Let's calculate the **means** and **variances** of precipitation, month by month:

In [None]:
precip_mean = precip.mean()
precip_mean

In [None]:
precip_var = precip.var()
precip_var

In [None]:
precip.Apr

Ok, now comes the most complicated part of Bayesian estimation: Let's pick pdfs for the $\gamma$ distribution's parameters $\alpha$ and $\beta$. We're taking numbers, and modeling them as distributions, so that we can take a probabilistic program to figure out the best values for these parameters. If you understand this, then you understand the most complicated part of Bayesian estimation theory!

Let's firt try to model rainfall for the month of April, only.


In [None]:
precip.Apr.hist(normed=True, bins=30)

### Exercise 1:

Start with the `Uniform` distribution. Rainfall for the month of April seems to go from 0 to 12 units, so let's pick the Uniform distribution to model the $\alpha$ parameter for our gamma function. The Uniform distribution also needs start and end parameters. We pick them to be wide enough to match the data. Then we model april rainfall with the Gamme distribution.

This is the modeling part:

```python
from pymc3 import Model, Uniform

with Model() as rainfall_model:
    ualpha = Uniform('ualpha', lower=0, upper=15)
    ubeta = Uniform('ubeta', lower=0, upper=15)
    
with rainfall_model:
    april_like = Gamma('april_like', alpha=ualpha, beta=ubeta, observed=precip.Apr)
```

This is the simulation part (the probabilistic program that yields the best values for parameters $\alpha$ and $\beta$).
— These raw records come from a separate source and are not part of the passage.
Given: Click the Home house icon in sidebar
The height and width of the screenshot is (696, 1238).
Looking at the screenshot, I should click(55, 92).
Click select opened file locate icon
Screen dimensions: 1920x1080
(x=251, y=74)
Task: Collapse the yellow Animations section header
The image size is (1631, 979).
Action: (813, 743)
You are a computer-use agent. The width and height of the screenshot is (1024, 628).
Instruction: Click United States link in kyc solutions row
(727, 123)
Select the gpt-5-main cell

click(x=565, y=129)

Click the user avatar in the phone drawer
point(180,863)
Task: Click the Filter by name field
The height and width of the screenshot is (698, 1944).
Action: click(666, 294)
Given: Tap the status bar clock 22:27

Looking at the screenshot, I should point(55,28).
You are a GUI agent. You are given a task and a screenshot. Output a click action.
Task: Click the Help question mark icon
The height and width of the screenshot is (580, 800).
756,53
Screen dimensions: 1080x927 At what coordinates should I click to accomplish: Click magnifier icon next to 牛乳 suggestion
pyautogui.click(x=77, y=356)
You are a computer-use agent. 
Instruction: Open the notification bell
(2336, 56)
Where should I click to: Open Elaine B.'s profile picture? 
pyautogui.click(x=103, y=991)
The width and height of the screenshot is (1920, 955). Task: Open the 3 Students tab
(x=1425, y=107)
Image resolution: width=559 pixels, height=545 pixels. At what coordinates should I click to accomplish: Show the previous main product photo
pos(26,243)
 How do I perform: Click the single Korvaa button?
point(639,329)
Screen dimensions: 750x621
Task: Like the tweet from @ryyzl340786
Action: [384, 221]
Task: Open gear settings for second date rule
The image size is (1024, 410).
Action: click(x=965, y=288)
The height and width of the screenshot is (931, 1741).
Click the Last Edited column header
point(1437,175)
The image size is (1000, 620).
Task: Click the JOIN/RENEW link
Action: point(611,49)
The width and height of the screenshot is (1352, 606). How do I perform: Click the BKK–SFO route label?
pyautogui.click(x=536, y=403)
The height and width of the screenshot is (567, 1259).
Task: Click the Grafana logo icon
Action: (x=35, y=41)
Be patient:
```python
from pymc3 import fit

with rainfall_model: 
    rainfall_trace = fit(random_seed=RANDOM_SEED).sample(1000)
```

And this is how we plot our posterior pdf for rainfall (our model for april):
```python
from pymc3 import plot_posterior

plot_posterior(rainfall_trace[100:], 
                varnames=['ualpha', 'ubeta'],
                color='#87ceeb');
```

Then we check if our posterior model matches our histogram. If it does, we say "we found a good model for April!"!

We can use the `gamma.pdf` function in `scipy.stats.distributions` to plot the distributions implied by the calculated alphas and betas. 

```python
from scipy.stats.distributions import gamma

ualpha_posterior_mean = ...
ubeta_posterior_mean = ...

precip.Apr.hist(normed=True, bins=20)
plt.plot(np.linspace(0, 25), gamma.pdf(np.linspace(0, 25), ualpha_posterior_mean, ubeta_posterior_mean))
```

Are my hyperparameters not the right choice? Try different ones and improve on my model for extra credit.

### Exercise 2:

Did the Uniform distribution work out well in your modeling exercise above? Well, it didn't for professor!

Let's try the `Normal` distribution instead. Please make sure to introduce **new** variables for your priors (xxxalpha, xxxbeta), as well as your simulation trace (xxxapril_like). Replace xxx with whatever you want.

What's the right support for the normal (the right mean and standard deviation)? Pick a mean that centers the gaussian around the peak of the month, and a standard deviation that allows the gaussian to cover all the data.

### Exercise 3: 

Let's try to accelerate things and try the exponential distribution, instead. Find the right number $x$ so that the distribution covers the range of possible precipitation values.  In other words, find the right value $y$ such that `Exponential.dist(1/3).random(size=10000)` covers from 0 to 12 for the month of April. Try different values out by plotting with:

```python
sns.distplot(Exponential.dist(1/3).random(size=10000), kde=False);
```


### Exercise 4:

Do the month of January.

### (Deep thought) Exercise 5:

How would you model *all* months together (*one* model, *all* months)? Is that even possible?